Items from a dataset
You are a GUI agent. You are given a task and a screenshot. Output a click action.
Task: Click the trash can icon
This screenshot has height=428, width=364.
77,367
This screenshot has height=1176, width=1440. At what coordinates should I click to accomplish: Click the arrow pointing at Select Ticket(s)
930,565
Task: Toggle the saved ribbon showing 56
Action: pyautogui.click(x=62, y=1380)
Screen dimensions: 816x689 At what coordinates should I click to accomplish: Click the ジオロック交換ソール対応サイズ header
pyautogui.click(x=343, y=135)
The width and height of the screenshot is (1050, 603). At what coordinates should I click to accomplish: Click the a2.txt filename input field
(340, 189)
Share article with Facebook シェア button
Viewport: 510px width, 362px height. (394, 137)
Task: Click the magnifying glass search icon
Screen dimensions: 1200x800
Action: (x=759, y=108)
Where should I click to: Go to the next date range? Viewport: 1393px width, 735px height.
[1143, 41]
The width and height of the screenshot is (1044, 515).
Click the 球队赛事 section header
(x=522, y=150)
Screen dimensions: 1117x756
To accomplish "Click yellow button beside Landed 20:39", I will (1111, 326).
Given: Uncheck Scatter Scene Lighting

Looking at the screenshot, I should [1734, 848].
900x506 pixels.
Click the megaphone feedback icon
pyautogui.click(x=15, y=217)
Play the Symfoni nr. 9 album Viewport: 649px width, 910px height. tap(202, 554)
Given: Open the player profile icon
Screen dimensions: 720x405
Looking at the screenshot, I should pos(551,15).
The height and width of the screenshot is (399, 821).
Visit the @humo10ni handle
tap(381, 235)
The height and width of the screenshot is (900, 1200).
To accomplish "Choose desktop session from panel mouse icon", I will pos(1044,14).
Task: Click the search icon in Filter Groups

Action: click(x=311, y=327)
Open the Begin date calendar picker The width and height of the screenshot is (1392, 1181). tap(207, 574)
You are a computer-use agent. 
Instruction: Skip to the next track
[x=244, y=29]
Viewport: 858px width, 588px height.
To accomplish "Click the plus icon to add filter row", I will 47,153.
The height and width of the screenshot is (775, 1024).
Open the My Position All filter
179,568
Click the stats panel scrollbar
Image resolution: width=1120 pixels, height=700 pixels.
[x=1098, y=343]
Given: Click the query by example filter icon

### EXERCISE DIRECTIONS
Could you retype exactly the lines above from the one containing "The height and width of the screenshot is (775, 1024)." through the last line of the records, both included, and nothing else?

### ANSWER AREA
The height and width of the screenshot is (775, 1024).
Open the My Position All filter
179,568
Click the stats panel scrollbar
Image resolution: width=1120 pixels, height=700 pixels.
[x=1098, y=343]
Given: Click the query by example filter icon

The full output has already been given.